GE McKinsey matrix

The GE McKinsey matrix helps managers compare options (e.g., products, initiatives, divisions, segments) on a two-dimensional map, with multiple factors underlying each dimension. Historically, managers used industry attractiveness and business strength to rate company divisions, but the model can be used in a variety of contexts.

What you put in...

  • SBU, product, or segment ratings on key attributes
  • Importance of these attributes to the firm

What you get out...

  • Visual representation of relative attractiveness of SBUs, products, or market segments on a 2-dimensional map
  • Sensitivity of map to attribute importance scores

Key features

Dynamic ratings

The GE McKinsey matrix can not only map objects (e.g., products, segments or divisions) in a static map, but may also display dynamic ratings if available. That allows you to display historic trends, managerial objectives or projections in a single map.

Market shares

If market shares (or share-of-wallet data) are available, they can be displayed directly in the GE McKinsey matrix.

Multiple weights

Each axis of a GE McKinsey matrix is a combination of multiple underlying factors, each with its own subjective importance. These importance weights can easily be manipulated in Enginius to generate multiple matrices from the same data, for instance by specifying short-term vs. long-term importance of each factor, or by mapping the assessment from the marketing department vs. the one from the sales organization.

About GE/McKinsey Matrix

The GE Portfolio approach evaluates a business on the basis of two composite dimensions: industry attractiveness and business strength. These dimensions, in turn, consist of a series of weighted factors. Both the factor weights and the factors themselves may vary from one application to another; for example, industry attractiveness includes measures of market size, growth rate, competitive intensity, and the like, whereas business strength normally includes such measures as market share, share growth, and product quality. Analysts assign each business a rating for each factor and a weight to each factor. Multiplying the factor ratings by the weights produces a position for each business on the strength/attractiveness matrix.

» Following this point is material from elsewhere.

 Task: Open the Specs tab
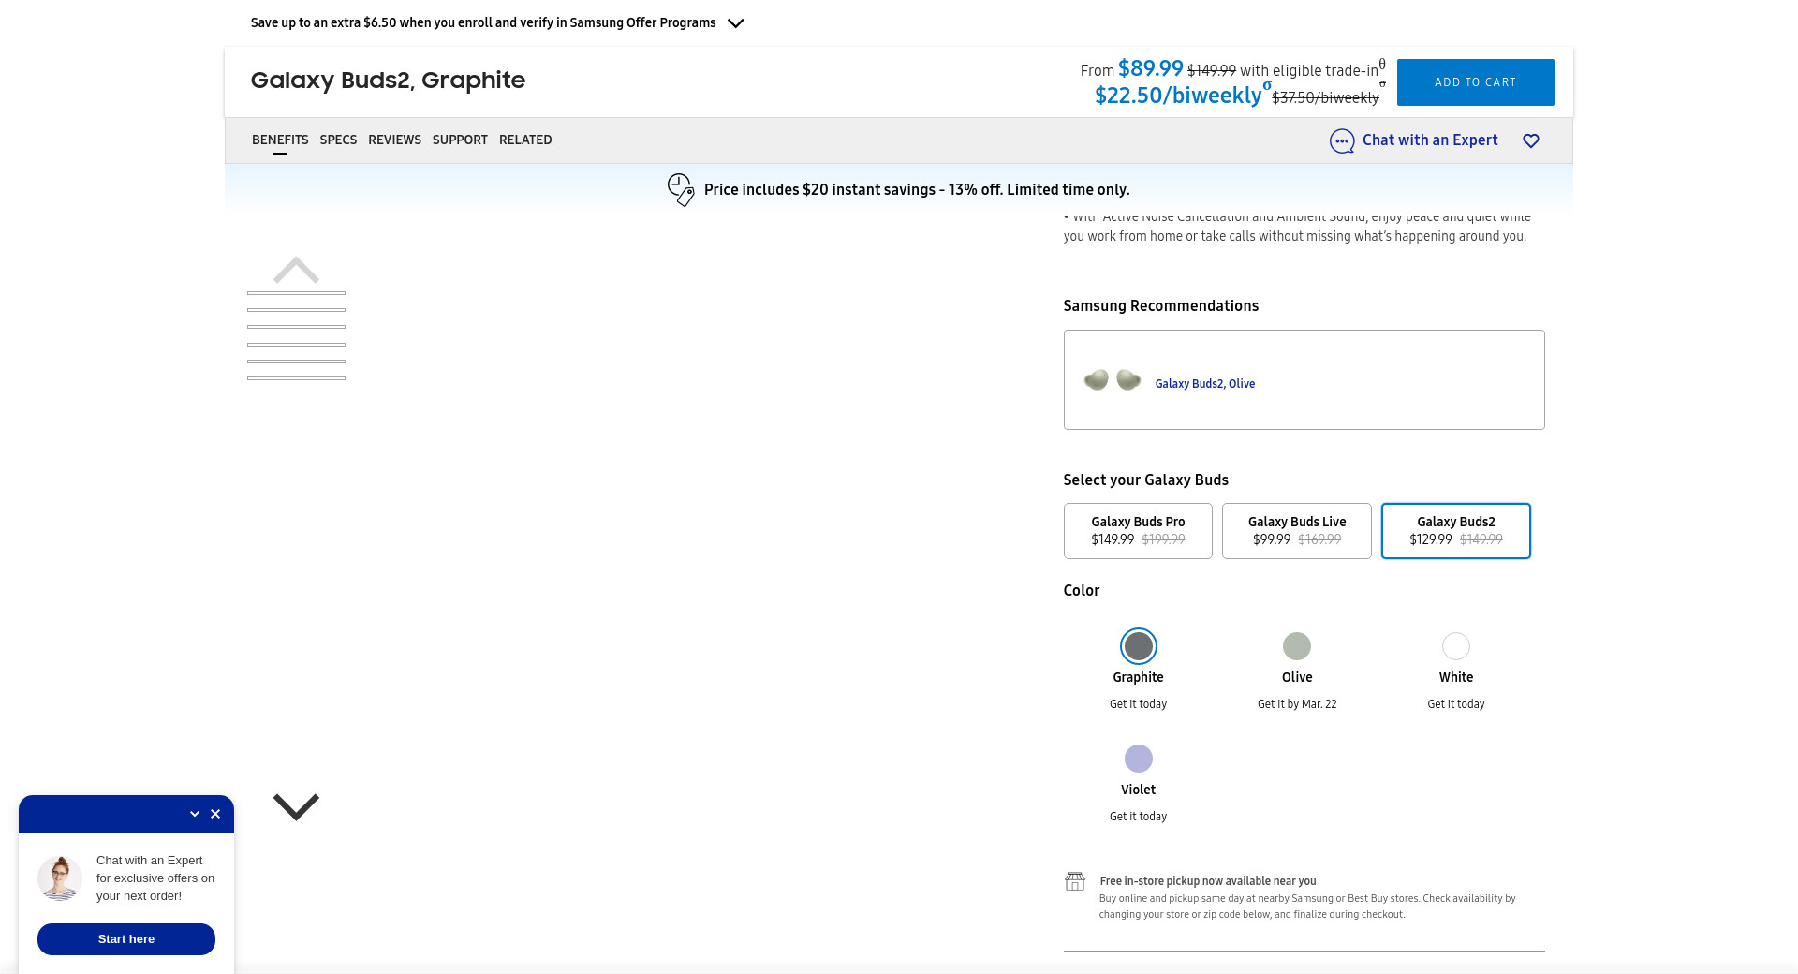point(338,140)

While designed to assist in the GE/McKinsey approach to portfolio management, this model can be used for any situation where a certain number of items are ranked on two sets of weighted factors. Optionally, multiple sets of weights can be used.

The GE Portfolio approach helps firms answer such questions as:

  • On which products, offerings, or divisions should we focus our efforts?
  • What method can we use to assess and understand the weights that various members of the management team assign to different dimensions?
  • How can we reconcile different points of view?